L’Europe à la sauce Goldman Sachs

samedi 3 décembre 2011.
 

Il faut rassurer les marchés  ! Jour après jour, les médias répètent à l’envi ce leitmotiv. Sans jamais dire précisément ce qui rassure. Sans nommer et dévoiler qui sont ces marchés, dont l’autorégulation viendrait corriger les prétendues erreurs des décisions politiques. L’idéologue capitaliste ordinaire a beau jeu de se réclamer d’Adam Smith (qu’il n’a souvent pas lu) et de sa main invisible censée assurer l’équilibre et la prospérité. C’est en restant invisibles que les acteurs du marché financier prennent leurs décisions, qui sont pourtant bien des décisions et non des lois naturelles. Cette hydre à mille têtes, les marchés, jouit ainsi de l’impunité et génère sa puissance en demeurant invisible. Elle répète aux peuples  : surtout ne cherchez pas qui nous sommes, car nous ne sommes personne. Nous sommes la vérité comptable qui ne ment pas.

Que la nomination de Mario Monti soit pour nous l’occasion de lever un coin du voile. Son appartenance un temps à Goldman Sachs n’est pas qu’un hasard de carrière. Surtout si l’on considère qu’il rejoint ici Lucas 
Papademos, nouveau premier ministre grec, et Mario Draghi, président de la Banque centrale européenne. Tous trois participent de cette confusion soigneusement cachée entre les marchés et les conseillers qui ont mis en place les décennies de domination libérale, dont la logique est bien résumée par les principes dont se revendique cette banque américaine  : les intérêts de nos clients en premier. Il appartient au monde de la finance qui étend son emprise.

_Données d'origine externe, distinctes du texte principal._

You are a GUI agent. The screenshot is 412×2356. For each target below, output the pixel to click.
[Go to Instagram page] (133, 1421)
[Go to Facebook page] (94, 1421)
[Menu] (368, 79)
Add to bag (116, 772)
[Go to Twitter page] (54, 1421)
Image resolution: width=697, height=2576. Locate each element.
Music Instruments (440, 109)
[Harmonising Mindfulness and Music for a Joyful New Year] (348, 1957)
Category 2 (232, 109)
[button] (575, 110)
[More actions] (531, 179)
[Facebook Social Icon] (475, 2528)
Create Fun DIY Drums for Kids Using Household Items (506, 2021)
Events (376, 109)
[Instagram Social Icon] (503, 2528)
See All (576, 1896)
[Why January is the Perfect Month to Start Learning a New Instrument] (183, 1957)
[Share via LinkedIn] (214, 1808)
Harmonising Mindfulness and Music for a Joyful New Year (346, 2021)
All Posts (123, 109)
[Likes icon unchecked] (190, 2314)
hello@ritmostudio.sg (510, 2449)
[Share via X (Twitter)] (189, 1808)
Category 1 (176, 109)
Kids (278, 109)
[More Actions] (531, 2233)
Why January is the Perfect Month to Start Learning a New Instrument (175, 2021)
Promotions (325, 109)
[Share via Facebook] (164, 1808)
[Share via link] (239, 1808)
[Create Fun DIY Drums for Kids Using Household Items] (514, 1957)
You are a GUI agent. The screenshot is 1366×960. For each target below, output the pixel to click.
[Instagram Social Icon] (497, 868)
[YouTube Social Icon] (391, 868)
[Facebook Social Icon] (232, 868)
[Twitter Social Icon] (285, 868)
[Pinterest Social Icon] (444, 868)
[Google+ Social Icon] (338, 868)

La financiarisation de tous les échanges, stade ultime du fétichisme de la marchandise dénoncé par Marx, entend réduire la politique à l’économie comme l’économie à la finance. Les sophismes des spéculateurs reposent sur le prétendu bon sens de leurs conseils  : les États ne peuvent dépenser plus qu’ils n’ont. À force de le répéter, ils ont fait oublier que ce sont eux, les investisseurs anonymes, qui ne cessent de vendre ce qu’ils n’ont pas, d’inventer des mécanismes si pervers qu’ils peuvent parier sur la faillite des États comme d’autres sur les licenciements ou les délocalisations. C’est la logique financière qui est folle, pas la volonté des peuples qui seule devrait être souveraine.

Mario Monti montre ce qui rassure les marchés  : nommer des dirigeants politiques qui émanent de leur sérail. Rien de surprenant pour cet ancien dirigeant de la trilatérale, commission qui promeut le libéralisme depuis les années soixante et théorisait déjà, avec Samuel Huntington, que la bonne gouvernance repose sur l’apathie et le silence des peuples. Et quand les peuples se révoltent, en lieu et place de référendum, c’est l’extrême droite qui est conviée au gouvernement. Voilà donc ce qui rassure les marchés  : museler les peuples.

Voilà ce qu’est le libéralisme économique  : un antidémocratisme, le refus de la liberté politique.